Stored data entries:
──────────────────────────────
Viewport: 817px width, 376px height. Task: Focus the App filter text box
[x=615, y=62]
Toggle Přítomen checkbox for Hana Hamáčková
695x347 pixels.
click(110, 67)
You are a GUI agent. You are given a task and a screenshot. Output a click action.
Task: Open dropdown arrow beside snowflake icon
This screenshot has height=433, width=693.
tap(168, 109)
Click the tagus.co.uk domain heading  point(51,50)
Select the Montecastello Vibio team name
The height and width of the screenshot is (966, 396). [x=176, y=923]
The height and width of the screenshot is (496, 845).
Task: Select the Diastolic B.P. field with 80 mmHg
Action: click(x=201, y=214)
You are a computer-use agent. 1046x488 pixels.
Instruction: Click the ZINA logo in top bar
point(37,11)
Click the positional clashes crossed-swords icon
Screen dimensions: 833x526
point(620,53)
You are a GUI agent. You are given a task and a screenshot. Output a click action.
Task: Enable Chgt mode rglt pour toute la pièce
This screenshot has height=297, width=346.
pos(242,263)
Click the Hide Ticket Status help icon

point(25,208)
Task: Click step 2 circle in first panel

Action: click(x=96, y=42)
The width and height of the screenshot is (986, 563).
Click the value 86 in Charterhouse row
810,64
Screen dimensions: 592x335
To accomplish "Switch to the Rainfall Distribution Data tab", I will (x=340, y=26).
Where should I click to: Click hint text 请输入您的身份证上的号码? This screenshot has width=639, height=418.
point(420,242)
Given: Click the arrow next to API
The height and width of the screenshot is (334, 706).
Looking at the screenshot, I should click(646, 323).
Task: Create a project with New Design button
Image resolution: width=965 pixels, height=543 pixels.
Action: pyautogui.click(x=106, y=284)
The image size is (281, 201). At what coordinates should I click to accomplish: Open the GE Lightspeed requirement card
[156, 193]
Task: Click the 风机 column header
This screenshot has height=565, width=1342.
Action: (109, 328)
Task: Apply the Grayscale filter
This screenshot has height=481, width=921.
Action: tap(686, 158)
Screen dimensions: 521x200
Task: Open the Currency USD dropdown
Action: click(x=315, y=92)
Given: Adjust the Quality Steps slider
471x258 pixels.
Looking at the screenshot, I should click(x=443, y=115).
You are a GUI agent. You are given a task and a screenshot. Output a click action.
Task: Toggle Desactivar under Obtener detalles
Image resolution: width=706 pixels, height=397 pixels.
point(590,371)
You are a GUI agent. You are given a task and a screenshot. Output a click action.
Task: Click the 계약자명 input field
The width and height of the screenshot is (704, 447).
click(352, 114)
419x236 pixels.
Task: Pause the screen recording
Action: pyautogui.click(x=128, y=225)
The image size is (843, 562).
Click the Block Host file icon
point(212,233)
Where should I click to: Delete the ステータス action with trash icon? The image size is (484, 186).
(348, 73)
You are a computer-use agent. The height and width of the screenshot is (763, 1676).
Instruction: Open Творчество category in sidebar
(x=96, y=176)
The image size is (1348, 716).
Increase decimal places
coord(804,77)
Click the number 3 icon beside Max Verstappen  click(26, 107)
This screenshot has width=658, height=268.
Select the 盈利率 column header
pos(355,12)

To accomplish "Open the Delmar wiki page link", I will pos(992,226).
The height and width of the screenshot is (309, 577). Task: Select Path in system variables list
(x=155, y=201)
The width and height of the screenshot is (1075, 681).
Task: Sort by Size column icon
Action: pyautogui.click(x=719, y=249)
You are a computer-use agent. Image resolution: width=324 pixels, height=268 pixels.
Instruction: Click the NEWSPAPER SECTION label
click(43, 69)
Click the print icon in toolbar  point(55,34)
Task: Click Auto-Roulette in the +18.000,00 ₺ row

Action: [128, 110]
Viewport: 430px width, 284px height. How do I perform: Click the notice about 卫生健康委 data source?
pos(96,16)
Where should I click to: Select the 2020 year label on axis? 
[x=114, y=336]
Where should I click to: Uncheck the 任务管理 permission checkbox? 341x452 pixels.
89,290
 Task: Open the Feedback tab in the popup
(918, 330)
──────────────────────────────
_The task_: Retype only the stretch of lines above starting at the one with "This screenshot has height=433, width=693." and stopping at the one with "Click the tagus.co.uk", exactly as written, with both kept.

_Completed exercise_:
This screenshot has height=433, width=693.
tap(168, 109)
Click the tagus.co.uk domain heading  point(51,50)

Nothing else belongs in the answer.